Antes de comenzar esta tragedia a nivel mundial por el covid-19, Edgar Cañizares, conductor y dueño de una buseta de transporte público, salía de su casa antes de las 6:00 de la mañana para comenzar su día laboral. Los primeros pasajeros con los que se encontraba eran los estudiantes de la Universidad Francisco de Paula Santander.
La llegada de este virus no solo cambió el horario de trabajo de Edgar y de muchos otros conductores, sino que afectó la economía de estos hombres que llevaban el alimento a sus familias con lo que ganaban en el día. Mientras va manejando y con tan solo un pasajero en hora pico, este hombre de 51 años afirma: “Cuando estaban los estudiantes se le sacaba 150 a 180 mil pesos al vehículo, y ahora no alcanzamos ni los 100 mil por ahí nos queda 50 o 40 mil pesos, sacando los gastos del vehículo y de la empresa.”

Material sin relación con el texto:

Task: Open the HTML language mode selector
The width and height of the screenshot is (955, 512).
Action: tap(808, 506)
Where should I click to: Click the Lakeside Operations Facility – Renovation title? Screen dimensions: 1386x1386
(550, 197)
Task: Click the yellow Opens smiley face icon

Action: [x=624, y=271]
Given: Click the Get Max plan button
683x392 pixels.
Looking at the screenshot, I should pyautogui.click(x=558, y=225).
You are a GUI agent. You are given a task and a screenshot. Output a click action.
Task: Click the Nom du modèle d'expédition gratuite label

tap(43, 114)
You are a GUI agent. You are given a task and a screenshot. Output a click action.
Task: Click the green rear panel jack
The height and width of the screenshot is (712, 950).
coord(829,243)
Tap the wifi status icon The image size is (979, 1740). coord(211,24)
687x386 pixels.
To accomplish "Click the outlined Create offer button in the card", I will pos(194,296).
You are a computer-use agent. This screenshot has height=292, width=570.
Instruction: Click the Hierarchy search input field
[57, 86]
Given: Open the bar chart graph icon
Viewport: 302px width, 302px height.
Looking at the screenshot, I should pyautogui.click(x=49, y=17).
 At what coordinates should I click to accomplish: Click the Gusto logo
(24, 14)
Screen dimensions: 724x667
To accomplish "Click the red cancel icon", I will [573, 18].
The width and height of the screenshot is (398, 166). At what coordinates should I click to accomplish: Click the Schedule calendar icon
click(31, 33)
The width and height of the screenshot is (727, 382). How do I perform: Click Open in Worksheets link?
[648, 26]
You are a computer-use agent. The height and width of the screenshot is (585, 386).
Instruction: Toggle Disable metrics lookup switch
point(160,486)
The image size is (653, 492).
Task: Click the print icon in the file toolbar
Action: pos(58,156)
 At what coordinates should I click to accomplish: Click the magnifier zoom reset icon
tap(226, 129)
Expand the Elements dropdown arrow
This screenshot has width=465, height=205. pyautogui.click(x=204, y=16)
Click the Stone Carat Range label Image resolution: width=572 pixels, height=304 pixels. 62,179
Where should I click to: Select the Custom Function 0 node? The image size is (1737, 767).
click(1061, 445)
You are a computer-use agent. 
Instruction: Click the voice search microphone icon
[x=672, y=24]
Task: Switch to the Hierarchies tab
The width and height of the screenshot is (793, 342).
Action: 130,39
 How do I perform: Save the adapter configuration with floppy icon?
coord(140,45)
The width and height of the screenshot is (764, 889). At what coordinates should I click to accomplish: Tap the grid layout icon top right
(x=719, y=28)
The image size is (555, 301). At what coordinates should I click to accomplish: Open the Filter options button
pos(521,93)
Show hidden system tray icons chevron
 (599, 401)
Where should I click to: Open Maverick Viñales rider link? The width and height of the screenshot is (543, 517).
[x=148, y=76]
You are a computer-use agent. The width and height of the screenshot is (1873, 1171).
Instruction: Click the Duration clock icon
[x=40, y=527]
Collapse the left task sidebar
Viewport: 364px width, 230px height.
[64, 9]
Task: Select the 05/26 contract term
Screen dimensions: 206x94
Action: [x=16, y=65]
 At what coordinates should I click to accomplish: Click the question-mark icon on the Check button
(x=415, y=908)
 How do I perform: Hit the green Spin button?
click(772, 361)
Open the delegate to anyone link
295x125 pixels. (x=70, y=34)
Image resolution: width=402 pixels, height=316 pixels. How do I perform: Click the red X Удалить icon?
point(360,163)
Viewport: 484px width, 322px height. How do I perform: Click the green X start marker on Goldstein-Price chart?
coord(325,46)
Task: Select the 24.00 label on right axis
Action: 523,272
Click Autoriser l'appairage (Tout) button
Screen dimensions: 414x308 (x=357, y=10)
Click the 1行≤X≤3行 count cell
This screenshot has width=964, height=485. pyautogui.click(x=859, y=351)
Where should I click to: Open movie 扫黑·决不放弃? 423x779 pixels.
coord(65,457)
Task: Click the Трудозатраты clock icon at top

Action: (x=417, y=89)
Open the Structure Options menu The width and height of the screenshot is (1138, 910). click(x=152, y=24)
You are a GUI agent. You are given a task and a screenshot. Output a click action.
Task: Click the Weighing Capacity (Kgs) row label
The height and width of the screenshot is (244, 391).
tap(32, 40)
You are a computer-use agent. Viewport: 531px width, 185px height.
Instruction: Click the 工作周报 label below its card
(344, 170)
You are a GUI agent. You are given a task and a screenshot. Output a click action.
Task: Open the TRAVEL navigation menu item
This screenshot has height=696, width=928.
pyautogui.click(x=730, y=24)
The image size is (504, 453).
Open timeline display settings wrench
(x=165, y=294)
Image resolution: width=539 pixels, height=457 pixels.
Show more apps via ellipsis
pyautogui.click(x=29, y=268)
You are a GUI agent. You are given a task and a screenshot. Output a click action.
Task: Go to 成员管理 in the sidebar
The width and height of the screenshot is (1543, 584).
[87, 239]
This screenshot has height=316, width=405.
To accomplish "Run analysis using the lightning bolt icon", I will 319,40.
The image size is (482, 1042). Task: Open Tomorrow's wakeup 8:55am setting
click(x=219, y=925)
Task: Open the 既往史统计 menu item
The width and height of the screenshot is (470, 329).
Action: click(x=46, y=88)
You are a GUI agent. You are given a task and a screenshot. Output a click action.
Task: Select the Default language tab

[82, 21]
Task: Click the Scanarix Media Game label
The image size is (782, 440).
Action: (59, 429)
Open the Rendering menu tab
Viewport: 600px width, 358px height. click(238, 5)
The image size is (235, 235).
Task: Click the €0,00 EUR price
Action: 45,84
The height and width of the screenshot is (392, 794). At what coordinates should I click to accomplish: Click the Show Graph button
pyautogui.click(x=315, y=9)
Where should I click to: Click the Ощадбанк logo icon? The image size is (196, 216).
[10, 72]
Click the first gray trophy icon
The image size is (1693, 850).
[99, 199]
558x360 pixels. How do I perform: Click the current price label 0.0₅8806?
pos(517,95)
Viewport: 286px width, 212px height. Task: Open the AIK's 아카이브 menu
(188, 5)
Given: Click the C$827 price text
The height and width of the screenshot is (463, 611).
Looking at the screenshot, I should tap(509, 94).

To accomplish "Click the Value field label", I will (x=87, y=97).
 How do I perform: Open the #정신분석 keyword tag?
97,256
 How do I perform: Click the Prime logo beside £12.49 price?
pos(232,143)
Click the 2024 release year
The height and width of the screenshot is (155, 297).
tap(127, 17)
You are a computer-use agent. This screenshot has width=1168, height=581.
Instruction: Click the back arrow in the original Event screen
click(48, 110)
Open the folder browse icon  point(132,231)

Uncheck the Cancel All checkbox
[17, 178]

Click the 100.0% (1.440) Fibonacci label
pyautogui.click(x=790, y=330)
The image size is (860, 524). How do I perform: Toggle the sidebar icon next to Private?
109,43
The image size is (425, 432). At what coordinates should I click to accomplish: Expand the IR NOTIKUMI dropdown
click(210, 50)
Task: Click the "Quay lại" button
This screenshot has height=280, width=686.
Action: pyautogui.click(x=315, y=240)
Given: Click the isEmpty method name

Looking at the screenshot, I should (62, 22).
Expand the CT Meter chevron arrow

En Ocaña, existen más de 100 busetas de transporte público y muchas de ellas no son manejadas por sus dueños, sino por conductores que eran contratados por alguna de las empresas. La crisis económica llevó a que muchos propietarios de estos vehículos despidieran a sus choferes, pues lo que se podía ganar no alcanzaba ni para los gastos del automotor.
“Con la universidad abierta era muy rentable este negocio, ahora se trabaja para sostener el vehículo y pagar los gastos en la empresa. Los gastos de la buseta son 40 mil pesos en gasolina y 40 mil pesos la planilla. En mi caso, la persona que manejaba el vehículo tuvo que ser despedida”, comenta con nostalgia Edgar, que lleva 23 años laborando en el transporte público.
Las historias de Janeth, de Nolelí, de Mariela, de Olso y de Edgar, son el reflejo de la crisis económica que atraviesa Colombia, solo en 2020, según cifras del DANE, más de 4 millones de personas perdieron su trabajo, entrando en un estado de desesperación y angustia que al día de hoy sigue vigente.
No solo los estudiantes y profesores extrañan las aulas de clase, estas cuatro personas también desean que aquellos universitarios vuelven a ocupar esos pupitres, pues solo su presencia le traería un poco de tranquilidad y paz a sus vidas.